Shit..........
It's shit that I can't be on Manhattan beach right now with a pizza and beer in front of me.
It's shit that the cunt that sold this place to me fucked up my bathroom.
It's shit that I gotta get fucking knee-surgery only being 32 years old, and I'm not even an elite athlete.
It's shit that there are issues not mentionable on this blog in my family that I can do "fuck all" about, but still am getting dragged into.
It's shit that I gotta smile someone in the face more or less every day, knowing full well, that I wanna say something else, but can't.
BUT, it's good to be me, cos I know that beyond all of this, there is more. There is a way, a will. A knowing that beyond this, there's a morning after. Sometimes life sux, deal with it.
There's a fucking mental drill sergeant screaming in my ear not to quit and keep going.
There's a Morpheus telling me to "stand up Neo". Why?
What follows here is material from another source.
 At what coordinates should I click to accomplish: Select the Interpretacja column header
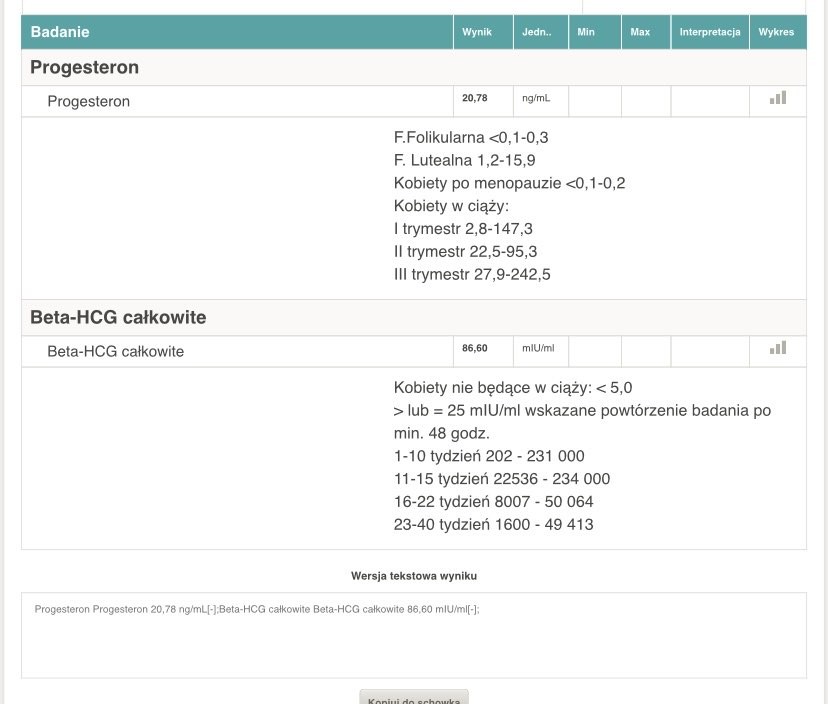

Well, if I would stop and contemplate.......well, that just wouldn't be me.
If I would stop and surrender - give up......well, that just wouldn't be me.
And if I would be a sissy and hold this in and not be able to say something about it........well, that just would be me......the old me.
2 Comments:
32 years old for another week..
Nä nä nä, 9 dagar då det skrevs.
TACK du anonyme.........^^
Du hittade det viktigaste i hela bloggen, ha ha.